Jesse Hodgson is an illustrator and author from the United Kingdom who holds a degree in Illustration. Jesse published a beautifully rendered children’s book titled “Pongo” with Flying Eye Books and it has since gone on to gain much acclaim including an "Highly Commended" award from the Macmillan Children's Book Prize. Jesse is currently working as an illustrator while also dreaming up some of her own unique stories—most of which are inspired by nature and animals. She recently talked about her profession and her experiences as a published author.


Blasting News (BN): How did you decide that you wanted to both illustrate and author books and how did you hear about Nobrow?

Jesse Hodgson (JH): I decided to pursue a career in writing and illustrating books after I had received the “Highly Commended” award by the Pan Macmillan Children’s Book Prize for Illustration, for “Pongo.” Receiving the award confirmed to me that a career in picture books was worth exploring further. I’ve always enjoyed creative writing and the two disciplines seem to compliment each other naturally. Robert Hunter and Jon Mcnaught were both teachers at UWE and they told me about Nobrow.

BN: Is "Pongo" your first book? It's a beautiful, gentle, and somewhat playful story.

What gave you the idea and why did you choose an orangutan as the main character?

JH: Yes, “Pongo” was my very first book! I was drawn to orangutans because of their unique character. When I saw them at the zoo, I discovered that they are so playful and childlike. While they have daft and silly habits they are also graceful and elegant creatures.

Orangutans are so similar to us. I had quite an emotional experience when one orangutan at Chester zoo came to watch me draw her. She had a baby with her and was looking at my drawing and then gazing straight into my eyes – I was in love! The Malaysian and Indonesian people call them ‘orang hutan,' meaning ‘people of the trees,' or ‘person of the forest,' and I think that captures “Pongo” perfectly.

BN: How long did the story take to finish and what was it like to hear that it had won high accolades in contests?

JH: It didn’t take me long to come up with the overall narrative structure for the story, but I did spend about a month getting the writing just right.
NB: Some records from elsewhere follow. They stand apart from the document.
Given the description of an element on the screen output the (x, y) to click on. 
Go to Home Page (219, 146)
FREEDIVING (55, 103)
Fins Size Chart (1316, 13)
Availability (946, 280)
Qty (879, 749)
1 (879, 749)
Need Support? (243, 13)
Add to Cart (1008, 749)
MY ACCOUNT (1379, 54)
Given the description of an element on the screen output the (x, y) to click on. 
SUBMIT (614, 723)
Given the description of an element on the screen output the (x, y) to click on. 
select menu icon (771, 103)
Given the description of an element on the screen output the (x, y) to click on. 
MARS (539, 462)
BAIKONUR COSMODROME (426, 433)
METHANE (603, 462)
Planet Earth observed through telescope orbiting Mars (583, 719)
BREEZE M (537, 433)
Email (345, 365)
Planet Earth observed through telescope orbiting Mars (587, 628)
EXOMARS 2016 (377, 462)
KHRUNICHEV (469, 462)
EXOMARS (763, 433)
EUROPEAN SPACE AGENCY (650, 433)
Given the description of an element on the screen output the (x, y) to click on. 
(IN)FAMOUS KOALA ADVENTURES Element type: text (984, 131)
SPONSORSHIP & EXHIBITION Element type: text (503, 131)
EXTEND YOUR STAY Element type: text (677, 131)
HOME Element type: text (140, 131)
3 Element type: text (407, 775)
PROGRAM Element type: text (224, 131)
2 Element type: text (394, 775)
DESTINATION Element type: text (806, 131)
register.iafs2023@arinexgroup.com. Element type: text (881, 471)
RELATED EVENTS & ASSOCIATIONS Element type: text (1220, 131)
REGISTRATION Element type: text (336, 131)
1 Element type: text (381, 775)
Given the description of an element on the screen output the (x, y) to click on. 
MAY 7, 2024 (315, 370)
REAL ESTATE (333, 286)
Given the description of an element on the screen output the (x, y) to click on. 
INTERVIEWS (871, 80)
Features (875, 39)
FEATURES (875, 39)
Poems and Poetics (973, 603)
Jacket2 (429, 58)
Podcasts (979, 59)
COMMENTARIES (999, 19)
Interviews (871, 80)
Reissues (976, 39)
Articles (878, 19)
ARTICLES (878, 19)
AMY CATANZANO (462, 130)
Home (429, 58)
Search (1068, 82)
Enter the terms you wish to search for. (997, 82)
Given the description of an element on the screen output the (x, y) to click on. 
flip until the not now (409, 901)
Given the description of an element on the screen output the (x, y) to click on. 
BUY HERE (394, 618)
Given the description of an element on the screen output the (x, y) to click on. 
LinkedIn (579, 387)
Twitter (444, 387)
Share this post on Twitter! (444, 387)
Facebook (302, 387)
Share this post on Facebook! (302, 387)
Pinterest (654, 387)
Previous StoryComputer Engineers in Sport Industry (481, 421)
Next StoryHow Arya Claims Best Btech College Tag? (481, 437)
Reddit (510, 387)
I re-wrote each sentence many times so that it flowed well when you read it aloud. The illustrations took much longer to finish. I think it must have been about 9 months or more of drawing in total to complete all the illustrations! I was surprised and delighted when I heard that it had been selected for the Highly Commended Award. It was very rewarding and exciting.


BN: So far, what have you enjoyed most about working as an illustrator/author and what are your goals over the next ten years?

JH: I get a lot of my inspiration from nature and I love the moment when an animal or a landscape sparks an idea for a book. I particularly enjoy creating characters and narratives. In the future, I’d like to see myself continuing to write more of my own stories, and drawing even more than I am now!

BN: What's next for you and what advice can you give people who are striving to enter the writing/illustrating field?

JH: I’m currently working on a picture book with another author which is going to be beautiful and it is great fun to be collaborating with another writer. I’ve also got another story of my own to illustrate, and I am constantly jotting down new ideas for books that I can’t wait to share!

I’ve also been involved with a short film that is being shown later this year, about the life and death of the Armenian poet, Taniel Varoujan. It has been a different type of project for me both because it is in the different mediums of ink and film, and as it is about the Armenian Genocide that took place in Turkey in 1915. I’ve loved working with the director, Garo Berberian, and I’m particularly looking forward to seeing my drawings in a new form.

My advice for people entering the field is to keep going! It is challenging starting out in freelance work, especially if there’s a period where it seems like no projects are coming your way. I have found that it’s important to keep creating through such times, and to continue to show your ideas to as many people as you can – you never know which is going to be picked up, or when. I have found it encouraging to surround myself with people on a similar creative journey to me, where you can critique each other’s work and take inspiration from one another.